Screenshot grounding data:
————
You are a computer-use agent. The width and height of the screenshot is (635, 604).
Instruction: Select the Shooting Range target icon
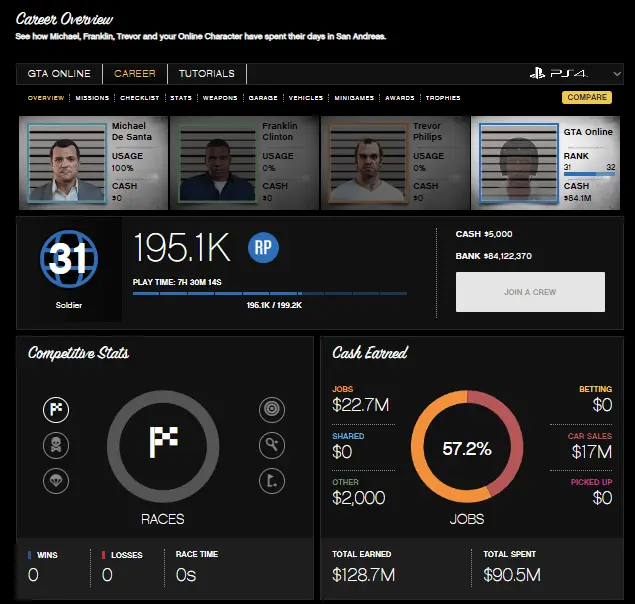click(271, 408)
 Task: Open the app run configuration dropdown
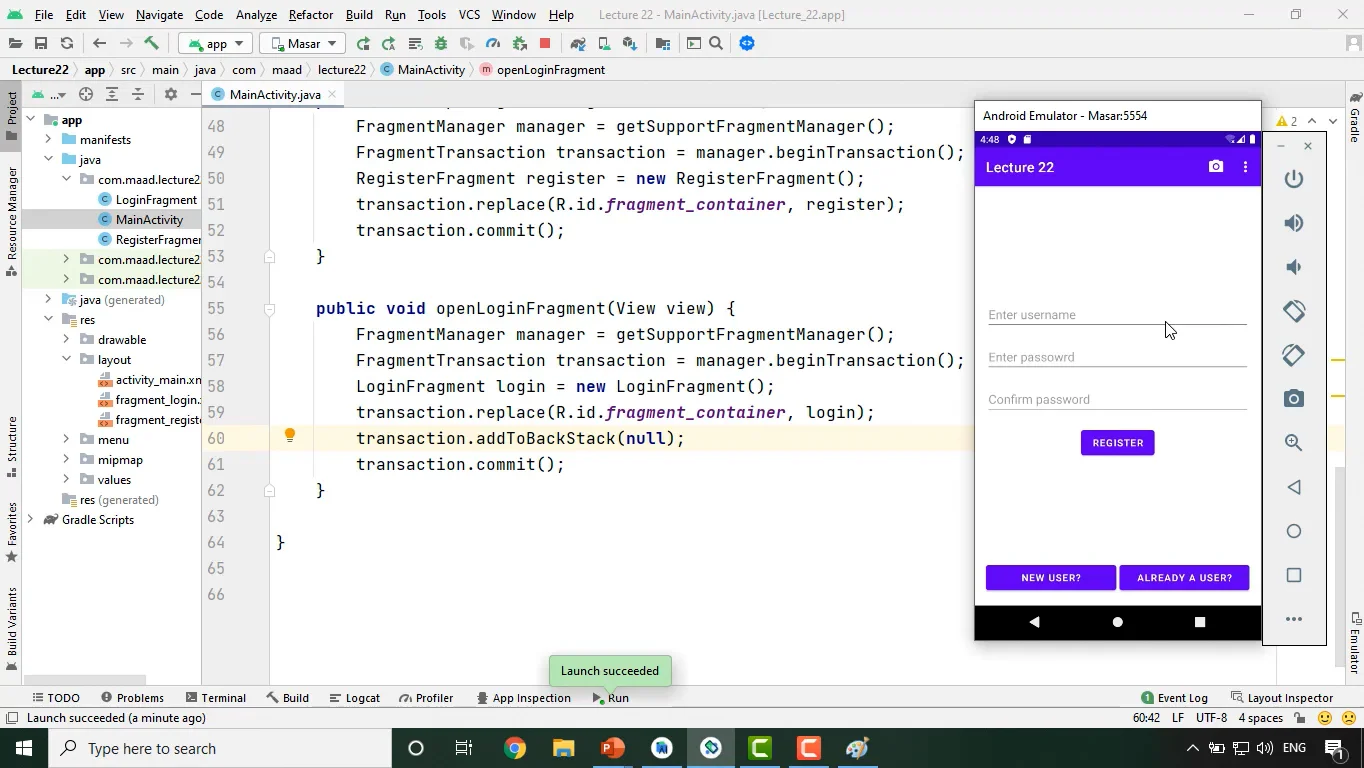216,43
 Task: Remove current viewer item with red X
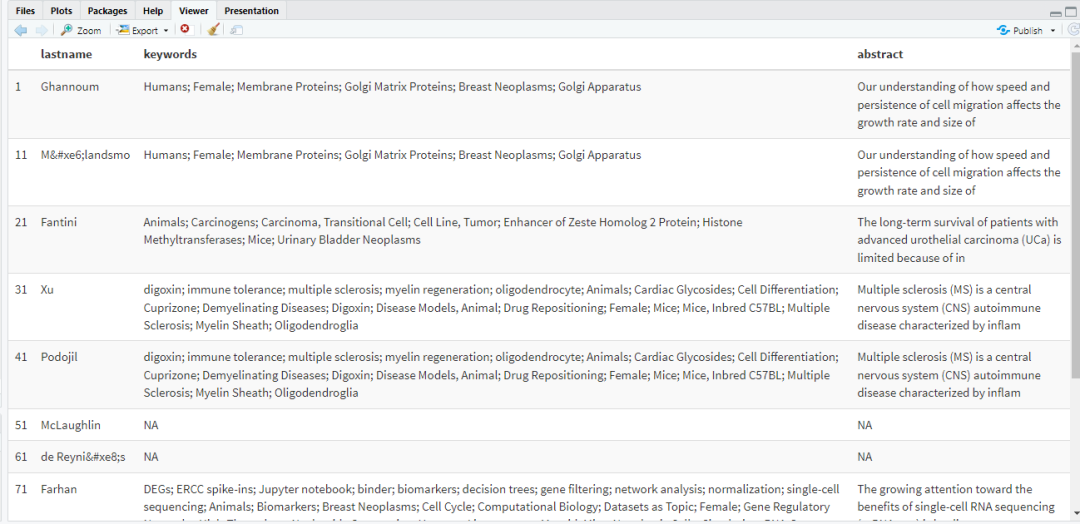tap(185, 30)
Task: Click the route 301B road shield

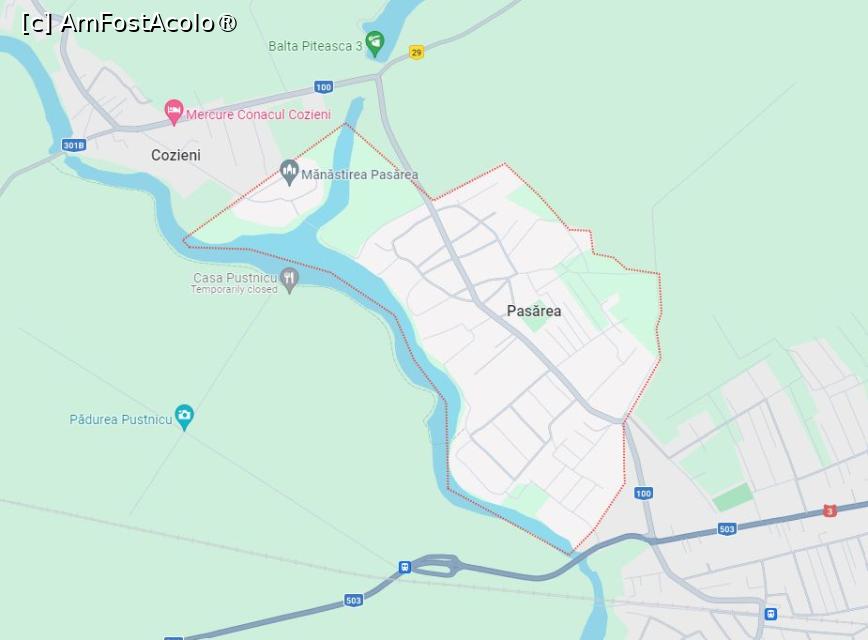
————
To do - Omit every picture while transcribing the records above exactly.

Task response -
You are a computer-use agent. The width and height of the screenshot is (635, 604).
Instruction: Select the Shooting Range target icon
click(271, 408)
 Task: Open the app run configuration dropdown
216,43
 Task: Remove current viewer item with red X
tap(185, 30)
Task: Click the route 301B road shield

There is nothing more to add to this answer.